*** Opening Data under study ***

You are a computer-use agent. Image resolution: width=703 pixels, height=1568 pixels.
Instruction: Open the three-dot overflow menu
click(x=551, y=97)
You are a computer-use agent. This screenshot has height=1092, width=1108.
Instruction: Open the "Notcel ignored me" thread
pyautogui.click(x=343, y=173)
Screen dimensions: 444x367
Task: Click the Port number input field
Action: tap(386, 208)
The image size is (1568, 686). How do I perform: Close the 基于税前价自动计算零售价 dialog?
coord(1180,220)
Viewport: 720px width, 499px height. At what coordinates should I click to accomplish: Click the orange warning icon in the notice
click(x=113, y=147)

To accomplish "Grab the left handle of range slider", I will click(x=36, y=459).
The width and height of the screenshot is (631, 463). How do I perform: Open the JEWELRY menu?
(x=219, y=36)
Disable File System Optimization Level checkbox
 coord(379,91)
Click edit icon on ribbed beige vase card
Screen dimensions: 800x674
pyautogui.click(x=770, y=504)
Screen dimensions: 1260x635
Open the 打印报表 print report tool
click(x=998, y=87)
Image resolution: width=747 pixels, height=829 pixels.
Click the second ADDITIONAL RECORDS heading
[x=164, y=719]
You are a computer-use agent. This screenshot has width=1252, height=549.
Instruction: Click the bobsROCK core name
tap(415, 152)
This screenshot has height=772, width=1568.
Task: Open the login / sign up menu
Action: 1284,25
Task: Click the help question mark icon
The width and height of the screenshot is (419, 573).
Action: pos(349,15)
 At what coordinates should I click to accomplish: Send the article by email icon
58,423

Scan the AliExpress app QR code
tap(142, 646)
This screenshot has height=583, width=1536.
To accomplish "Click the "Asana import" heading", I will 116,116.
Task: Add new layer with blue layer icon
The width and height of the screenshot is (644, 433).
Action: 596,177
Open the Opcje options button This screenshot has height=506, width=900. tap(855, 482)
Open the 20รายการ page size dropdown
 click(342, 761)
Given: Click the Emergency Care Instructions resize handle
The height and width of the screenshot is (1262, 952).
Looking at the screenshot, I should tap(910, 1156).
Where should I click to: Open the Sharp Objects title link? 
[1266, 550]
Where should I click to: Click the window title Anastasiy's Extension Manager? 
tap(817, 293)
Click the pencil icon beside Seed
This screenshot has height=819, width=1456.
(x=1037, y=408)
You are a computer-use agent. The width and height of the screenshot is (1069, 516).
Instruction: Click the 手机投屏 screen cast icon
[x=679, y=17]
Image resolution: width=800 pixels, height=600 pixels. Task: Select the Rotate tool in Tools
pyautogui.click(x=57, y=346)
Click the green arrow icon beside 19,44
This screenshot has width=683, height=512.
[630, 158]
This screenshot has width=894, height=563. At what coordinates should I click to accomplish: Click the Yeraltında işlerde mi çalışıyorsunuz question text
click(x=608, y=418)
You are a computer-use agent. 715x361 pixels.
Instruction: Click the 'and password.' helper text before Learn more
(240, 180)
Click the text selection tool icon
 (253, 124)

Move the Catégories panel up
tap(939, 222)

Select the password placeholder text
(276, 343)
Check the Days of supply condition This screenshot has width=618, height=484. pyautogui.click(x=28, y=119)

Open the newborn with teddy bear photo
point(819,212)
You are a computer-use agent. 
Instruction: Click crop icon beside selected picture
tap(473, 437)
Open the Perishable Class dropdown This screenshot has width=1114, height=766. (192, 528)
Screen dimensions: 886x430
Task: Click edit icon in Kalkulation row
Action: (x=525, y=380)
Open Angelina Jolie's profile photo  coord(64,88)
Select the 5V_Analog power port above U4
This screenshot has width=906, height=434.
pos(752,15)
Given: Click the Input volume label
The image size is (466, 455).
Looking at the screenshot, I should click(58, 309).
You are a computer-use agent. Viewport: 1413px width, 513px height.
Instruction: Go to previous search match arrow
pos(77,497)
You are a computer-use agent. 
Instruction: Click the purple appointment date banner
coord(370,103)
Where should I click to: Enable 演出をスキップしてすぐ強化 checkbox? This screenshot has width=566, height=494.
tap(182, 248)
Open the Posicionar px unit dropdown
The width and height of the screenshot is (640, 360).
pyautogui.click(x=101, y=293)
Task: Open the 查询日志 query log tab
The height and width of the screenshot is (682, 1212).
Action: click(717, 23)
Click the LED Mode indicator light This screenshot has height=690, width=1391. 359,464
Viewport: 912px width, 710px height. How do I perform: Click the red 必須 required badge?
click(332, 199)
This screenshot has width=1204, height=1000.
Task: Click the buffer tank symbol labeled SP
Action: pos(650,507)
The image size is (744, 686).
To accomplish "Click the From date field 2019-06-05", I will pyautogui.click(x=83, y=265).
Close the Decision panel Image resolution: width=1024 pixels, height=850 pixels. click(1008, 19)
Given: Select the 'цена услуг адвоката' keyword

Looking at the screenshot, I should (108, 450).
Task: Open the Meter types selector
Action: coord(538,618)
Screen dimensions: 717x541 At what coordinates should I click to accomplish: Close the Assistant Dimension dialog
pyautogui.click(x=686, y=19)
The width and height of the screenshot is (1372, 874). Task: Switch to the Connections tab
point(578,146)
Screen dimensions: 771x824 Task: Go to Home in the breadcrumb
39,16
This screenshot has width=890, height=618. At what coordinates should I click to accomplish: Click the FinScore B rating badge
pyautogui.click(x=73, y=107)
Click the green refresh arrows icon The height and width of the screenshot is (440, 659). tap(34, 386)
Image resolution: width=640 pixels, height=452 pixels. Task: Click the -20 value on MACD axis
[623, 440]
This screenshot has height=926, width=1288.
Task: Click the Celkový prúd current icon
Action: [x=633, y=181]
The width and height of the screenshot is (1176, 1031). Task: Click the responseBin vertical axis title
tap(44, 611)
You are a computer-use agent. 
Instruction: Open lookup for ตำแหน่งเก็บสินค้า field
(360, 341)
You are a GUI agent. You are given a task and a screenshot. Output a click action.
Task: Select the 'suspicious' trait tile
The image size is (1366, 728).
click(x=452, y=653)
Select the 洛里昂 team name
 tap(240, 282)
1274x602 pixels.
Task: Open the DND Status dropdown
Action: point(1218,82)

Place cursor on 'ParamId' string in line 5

*** Closing Data under study ***

**Problem to solve:** Set down the data above once more so that nothing differs from the original.

**Response box:**
You are a computer-use agent. Image resolution: width=703 pixels, height=1568 pixels.
Instruction: Open the three-dot overflow menu
click(x=551, y=97)
You are a computer-use agent. This screenshot has height=1092, width=1108.
Instruction: Open the "Notcel ignored me" thread
pyautogui.click(x=343, y=173)
Screen dimensions: 444x367
Task: Click the Port number input field
Action: tap(386, 208)
The image size is (1568, 686). How do I perform: Close the 基于税前价自动计算零售价 dialog?
coord(1180,220)
Viewport: 720px width, 499px height. At what coordinates should I click to accomplish: Click the orange warning icon in the notice
click(x=113, y=147)

To accomplish "Grab the left handle of range slider", I will click(x=36, y=459).
The width and height of the screenshot is (631, 463). How do I perform: Open the JEWELRY menu?
(x=219, y=36)
Disable File System Optimization Level checkbox
 coord(379,91)
Click edit icon on ribbed beige vase card
Screen dimensions: 800x674
pyautogui.click(x=770, y=504)
Screen dimensions: 1260x635
Open the 打印报表 print report tool
click(x=998, y=87)
Image resolution: width=747 pixels, height=829 pixels.
Click the second ADDITIONAL RECORDS heading
[x=164, y=719]
You are a computer-use agent. This screenshot has width=1252, height=549.
Instruction: Click the bobsROCK core name
tap(415, 152)
This screenshot has height=772, width=1568.
Task: Open the login / sign up menu
Action: 1284,25
Task: Click the help question mark icon
The width and height of the screenshot is (419, 573).
Action: pos(349,15)
 At what coordinates should I click to accomplish: Send the article by email icon
58,423

Scan the AliExpress app QR code
tap(142, 646)
This screenshot has height=583, width=1536.
To accomplish "Click the "Asana import" heading", I will 116,116.
Task: Add new layer with blue layer icon
The width and height of the screenshot is (644, 433).
Action: 596,177
Open the Opcje options button This screenshot has height=506, width=900. tap(855, 482)
Open the 20รายการ page size dropdown
 click(342, 761)
Given: Click the Emergency Care Instructions resize handle
The height and width of the screenshot is (1262, 952).
Looking at the screenshot, I should tap(910, 1156).
Where should I click to: Open the Sharp Objects title link? 
[1266, 550]
Where should I click to: Click the window title Anastasiy's Extension Manager? 
tap(817, 293)
Click the pencil icon beside Seed
This screenshot has height=819, width=1456.
(x=1037, y=408)
You are a computer-use agent. The width and height of the screenshot is (1069, 516).
Instruction: Click the 手机投屏 screen cast icon
[x=679, y=17]
Image resolution: width=800 pixels, height=600 pixels. Task: Select the Rotate tool in Tools
pyautogui.click(x=57, y=346)
Click the green arrow icon beside 19,44
This screenshot has width=683, height=512.
[630, 158]
This screenshot has width=894, height=563. At what coordinates should I click to accomplish: Click the Yeraltında işlerde mi çalışıyorsunuz question text
click(x=608, y=418)
You are a computer-use agent. 715x361 pixels.
Instruction: Click the 'and password.' helper text before Learn more
(240, 180)
Click the text selection tool icon
 (253, 124)

Move the Catégories panel up
tap(939, 222)

Select the password placeholder text
(276, 343)
Check the Days of supply condition This screenshot has width=618, height=484. pyautogui.click(x=28, y=119)

Open the newborn with teddy bear photo
point(819,212)
You are a computer-use agent. 
Instruction: Click crop icon beside selected picture
tap(473, 437)
Open the Perishable Class dropdown This screenshot has width=1114, height=766. (192, 528)
Screen dimensions: 886x430
Task: Click edit icon in Kalkulation row
Action: (x=525, y=380)
Open Angelina Jolie's profile photo  coord(64,88)
Select the 5V_Analog power port above U4
This screenshot has width=906, height=434.
pos(752,15)
Given: Click the Input volume label
The image size is (466, 455).
Looking at the screenshot, I should click(58, 309).
You are a computer-use agent. Viewport: 1413px width, 513px height.
Instruction: Go to previous search match arrow
pos(77,497)
You are a computer-use agent. 
Instruction: Click the purple appointment date banner
coord(370,103)
Where should I click to: Enable 演出をスキップしてすぐ強化 checkbox? This screenshot has width=566, height=494.
tap(182, 248)
Open the Posicionar px unit dropdown
The width and height of the screenshot is (640, 360).
pyautogui.click(x=101, y=293)
Task: Open the 查询日志 query log tab
The height and width of the screenshot is (682, 1212).
Action: click(717, 23)
Click the LED Mode indicator light This screenshot has height=690, width=1391. 359,464
Viewport: 912px width, 710px height. How do I perform: Click the red 必須 required badge?
click(332, 199)
This screenshot has width=1204, height=1000.
Task: Click the buffer tank symbol labeled SP
Action: pos(650,507)
The image size is (744, 686).
To accomplish "Click the From date field 2019-06-05", I will pyautogui.click(x=83, y=265).
Close the Decision panel Image resolution: width=1024 pixels, height=850 pixels. click(1008, 19)
Given: Select the 'цена услуг адвоката' keyword

Looking at the screenshot, I should (108, 450).
Task: Open the Meter types selector
Action: coord(538,618)
Screen dimensions: 717x541 At what coordinates should I click to accomplish: Close the Assistant Dimension dialog
pyautogui.click(x=686, y=19)
The width and height of the screenshot is (1372, 874). Task: Switch to the Connections tab
point(578,146)
Screen dimensions: 771x824 Task: Go to Home in the breadcrumb
39,16
This screenshot has width=890, height=618. At what coordinates should I click to accomplish: Click the FinScore B rating badge
pyautogui.click(x=73, y=107)
Click the green refresh arrows icon The height and width of the screenshot is (440, 659). tap(34, 386)
Image resolution: width=640 pixels, height=452 pixels. Task: Click the -20 value on MACD axis
[623, 440]
This screenshot has height=926, width=1288.
Task: Click the Celkový prúd current icon
Action: [x=633, y=181]
The width and height of the screenshot is (1176, 1031). Task: Click the responseBin vertical axis title
tap(44, 611)
You are a computer-use agent. 
Instruction: Open lookup for ตำแหน่งเก็บสินค้า field
(360, 341)
You are a GUI agent. You are given a task and a screenshot. Output a click action.
Task: Select the 'suspicious' trait tile
The image size is (1366, 728).
click(x=452, y=653)
Select the 洛里昂 team name
 tap(240, 282)
1274x602 pixels.
Task: Open the DND Status dropdown
Action: point(1218,82)

Place cursor on 'ParamId' string in line 5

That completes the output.